Page =>
- - - - - - -

Women have faced many workplace challenges over the years, like getting paid less than men for doing the same work, balancing caregiving responsibilities, and having less representation in leadership, just to name a few examples.
Lareina Yee, Kweilin Ellingrud, and María del Mar Martínez have each faced their own challenges as working mothers, but have climbed the corporate ladder to become senior partners at the consulting firm McKinsey & Company. Because they’ve seen how hard it can be for women to succeed in male-dominated industries, they wanted to share the research and real-life stories of how women can succeed in their book, The Broken Rung: When the Career Ladder Breaks for Women—and How They Can Succeed in Spite of It.
HR Brew chatted with Lareina Yee about what people leaders can learn from the book.
This interview has been edited for length and clarity.
Why did you and your co-authors decide to write this book?

- - - - - - -

Excerpted records =>
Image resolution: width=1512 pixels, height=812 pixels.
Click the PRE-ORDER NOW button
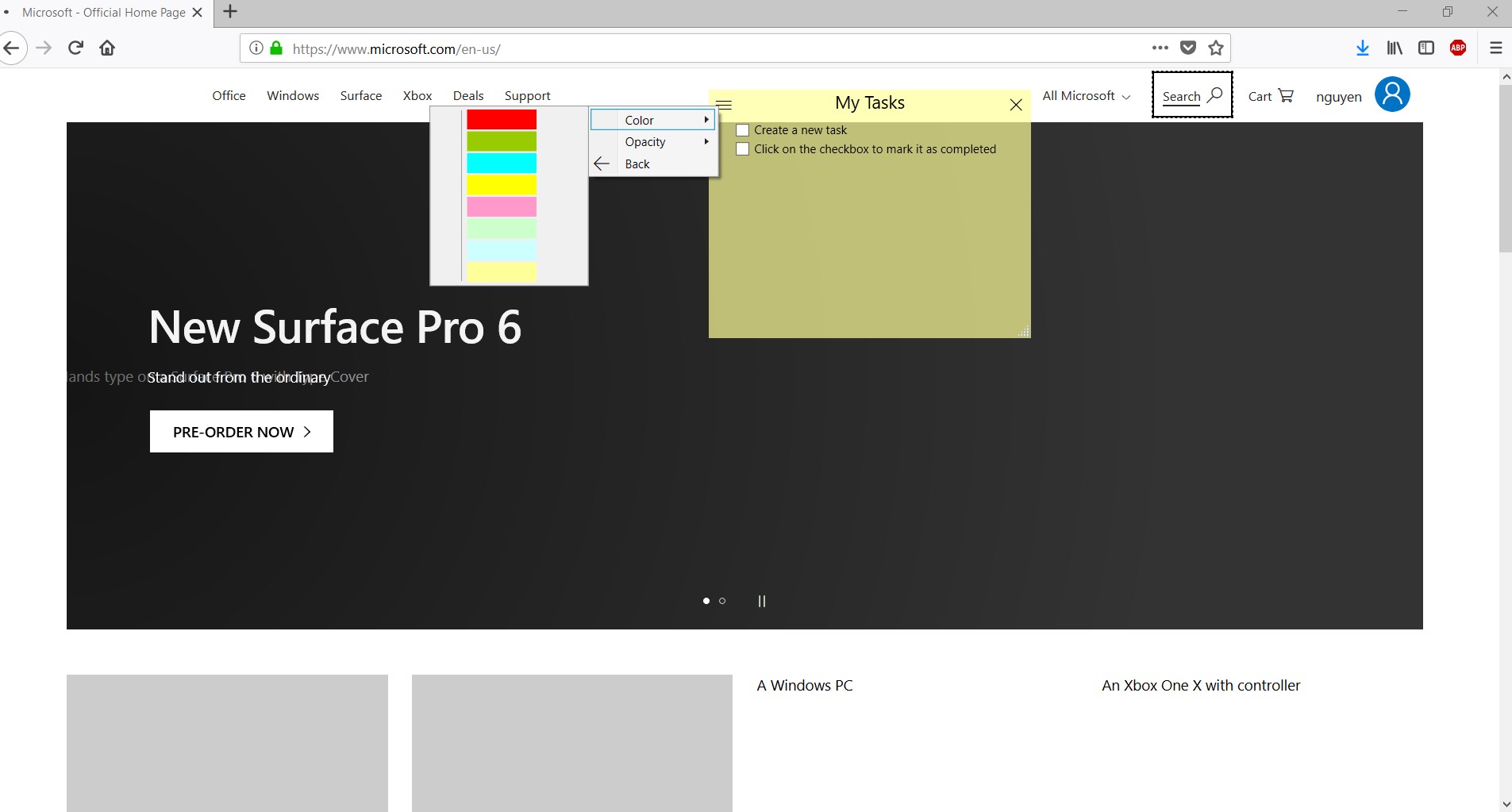pos(240,431)
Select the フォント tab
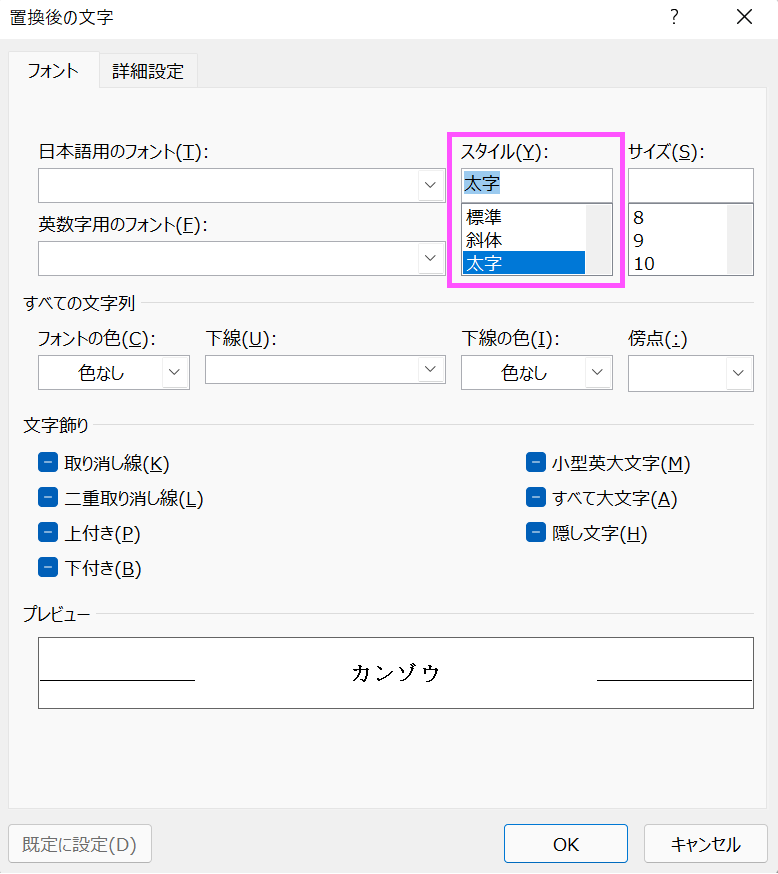This screenshot has width=778, height=874. [54, 70]
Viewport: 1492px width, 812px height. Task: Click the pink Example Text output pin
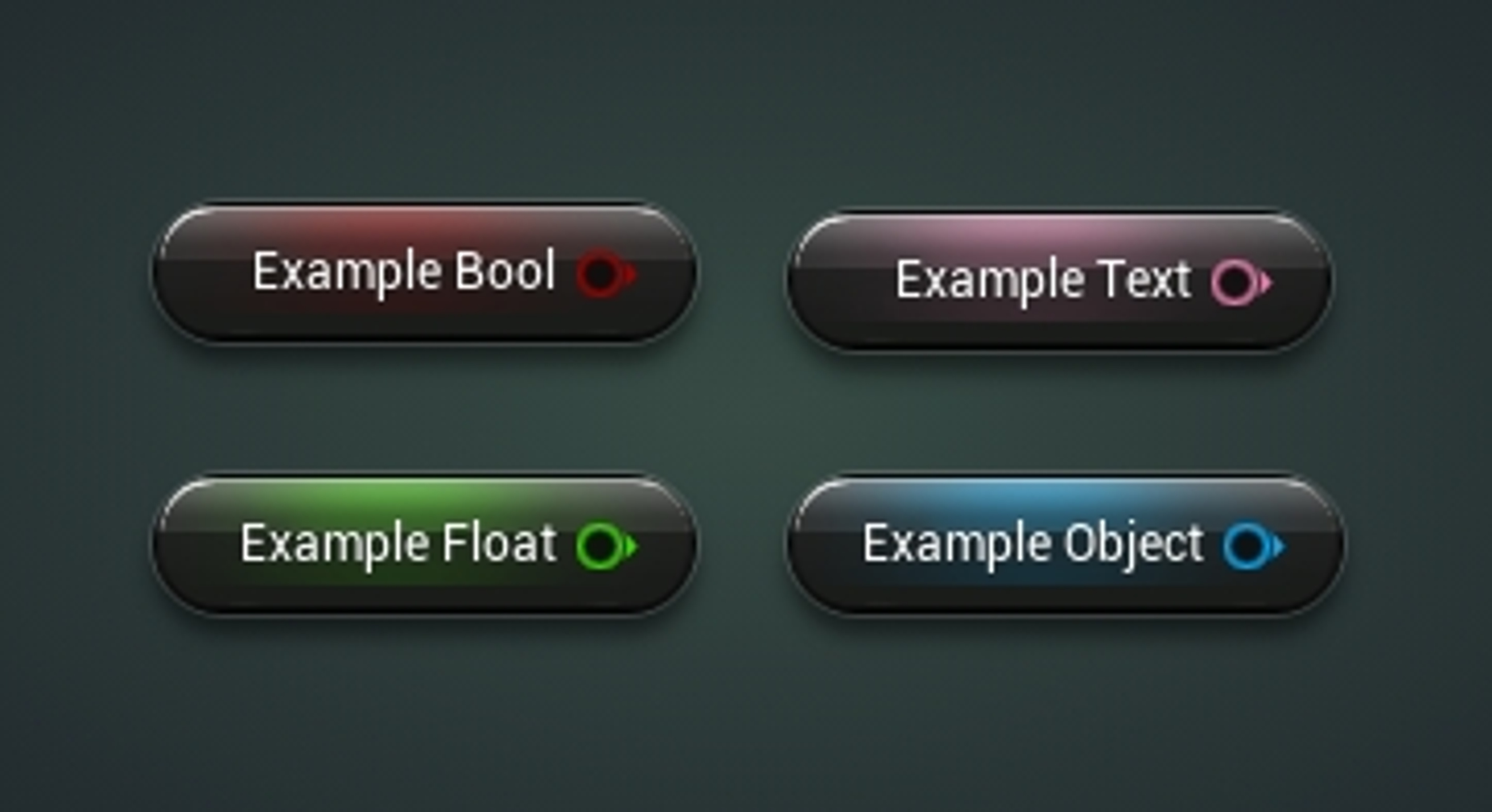point(1236,282)
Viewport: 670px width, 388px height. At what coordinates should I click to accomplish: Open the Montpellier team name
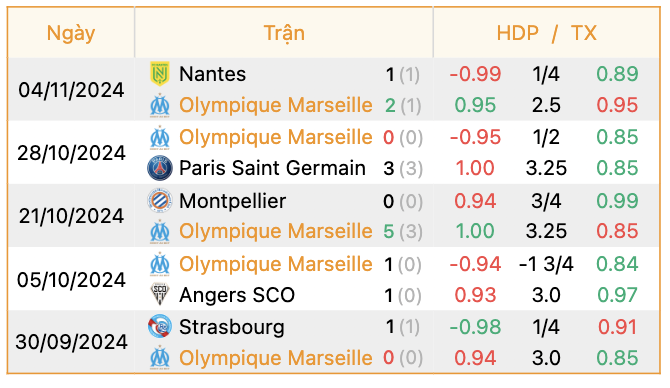coord(232,201)
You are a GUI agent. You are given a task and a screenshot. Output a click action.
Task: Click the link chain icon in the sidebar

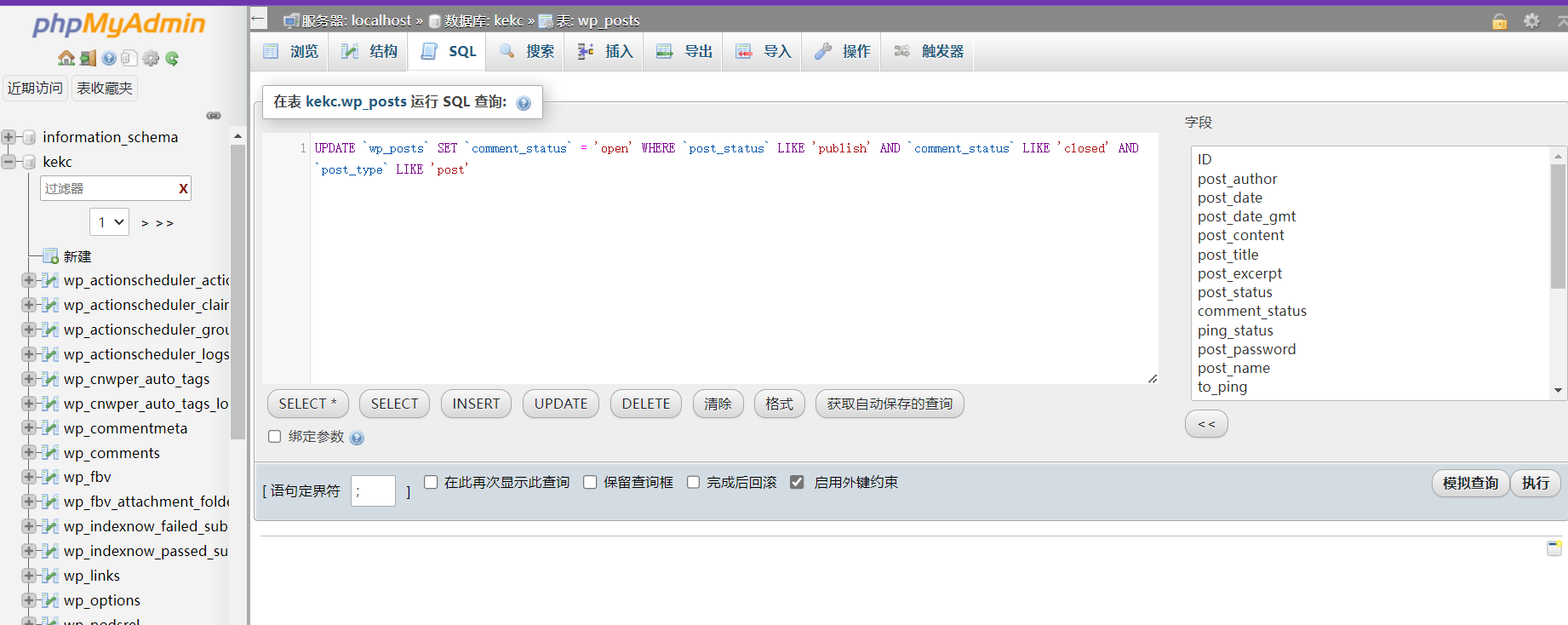pyautogui.click(x=214, y=115)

- - - - - - -

Reproduce, word for word, the part of the interview about The Broken Rung that runs from "Women have faced" up to and including "from the book.".

Women have faced many workplace challenges over the years, like getting paid less than men for doing the same work, balancing caregiving responsibilities, and having less representation in leadership, just to name a few examples.
Lareina Yee, Kweilin Ellingrud, and María del Mar Martínez have each faced their own challenges as working mothers, but have climbed the corporate ladder to become senior partners at the consulting firm McKinsey & Company. Because they’ve seen how hard it can be for women to succeed in male-dominated industries, they wanted to share the research and real-life stories of how women can succeed in their book, The Broken Rung: When the Career Ladder Breaks for Women—and How They Can Succeed in Spite of It.
HR Brew chatted with Lareina Yee about what people leaders can learn from the book.